Murine INSULIN2 treatment
A cohort of mice were put on HFD at 15 weeks and subcutaneously implanted at 17 weeks with mini osmotic pumps (Alzet 2004; DURECT, Cupertino, CA, USA) designed to release murine INSULIN2 peptide (0.1 U/day; generously provided by Novo Nordisk, Bagsvaerd, Denmark) or vehicle for 28 days.
Tissue analyses
Tissues were dissected from mice 4 h after fasting. Mice were from the 50-week-old HFD-fed mini osmotic pump group and 25-week-old CD or HFD groups. Islets were isolated as described [30], with minor modifications, and cultured at 37°C and 5% CO2 for at least 16 h in RPMI-1640 medium (Invitrogen, Burlington, ON, Canada) supplemented with 11 mmol/l glucose, 100 U/ml penicillin, 100 μg/ml streptomycin and FBS (10% vol./vol.). Islet perifusions were performed as described [31] using 150 size-matched islets per group.
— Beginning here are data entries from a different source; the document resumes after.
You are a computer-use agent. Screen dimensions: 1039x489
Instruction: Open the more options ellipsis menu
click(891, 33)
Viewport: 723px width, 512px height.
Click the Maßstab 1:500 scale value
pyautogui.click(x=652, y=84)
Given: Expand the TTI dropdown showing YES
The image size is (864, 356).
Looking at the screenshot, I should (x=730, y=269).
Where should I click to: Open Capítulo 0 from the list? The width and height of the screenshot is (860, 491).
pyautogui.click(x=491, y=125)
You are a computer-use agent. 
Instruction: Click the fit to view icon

Insulin content was measured by ELISA from ten islets per mouse that were lysed at −20°C using 0.02 mol/l HCl in 70% ethanol and sonicated for 30 s.
Other tissues were weighed and flash-frozen in liquid nitrogen before being stored at −80°C, except for half of the gonadal WAT depot, which was fixed in 4% paraformaldehyde, embedded in paraffin and cut into 5 μm-thick sections that were stained for perilipin (antibody 9349S; Cell Signaling Technology, Danvers, MA, USA) using an Alexa fluor 488-conjugated secondary antibody (Life Technologies, Burlington, ON, Canada) and DAPI. Images with identical exposure times were taken with a Zeiss 200 M inverted microscope (Carl Zeiss, Oberkochen, Germany) and lipid droplet areas were determined using CellProfiler 2.1.0 (http://www.cellprofiler.org/) [32].
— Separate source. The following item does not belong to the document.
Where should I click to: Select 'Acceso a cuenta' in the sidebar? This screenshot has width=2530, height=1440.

For real-time PCR, total RNA was extracted from islets using the Qiagen RNeasy Mini kit (Qiagen, Mississauga, ON, Canada), and from adipose tissue using acid guanidinium thiocyanate–phenol–chloroform extraction with TRIzol (Invitrogen) followed by Qiagen RNeasy Mini columns [33]. cDNA was generated using a qScript cDNA synthesis kit (Quanta Biosciences, Gaithersburg, MD, USA). Reactions were performed on default parameters of a StepOnePlus real-time PCR system (Applied Biosystems, Foster City, CA, USA), using TaqMan Fast Universal PCR or Fast SYBR Green Master Mixes (Applied Biosystems). See electronic supplementary material [ESM] Table 1 for primer details. Values were normalised using the \( {2}^{-\Delta {\mathrm{C}}_{\mathrm{t}}} \) method.
Statistical analyses
Statistical analyses were performed with SPSS 15.0 software and a critical α-level of p ≤ 0.05. Two-way ANOVA models were used to assess factors of genotype and diet and a significant interaction led to one-way ANOVAs comparing HFD-fed Ins1
−/−:Ins2
+/+ mice, CD-fed Ins1
−/−:Ins2
+/+ mice, HFD-fed Ins1
−/−:Ins2
+/− mice and CD-fed Ins1
−/−:Ins2
+/− mice, with Bonferroni corrections applied. ANCOVA was used to test energy expenditure with covariates of lean and fat mass. One-way ANOVAs or two-tailed t tests were used to analyse tissue data from the 50-week time point.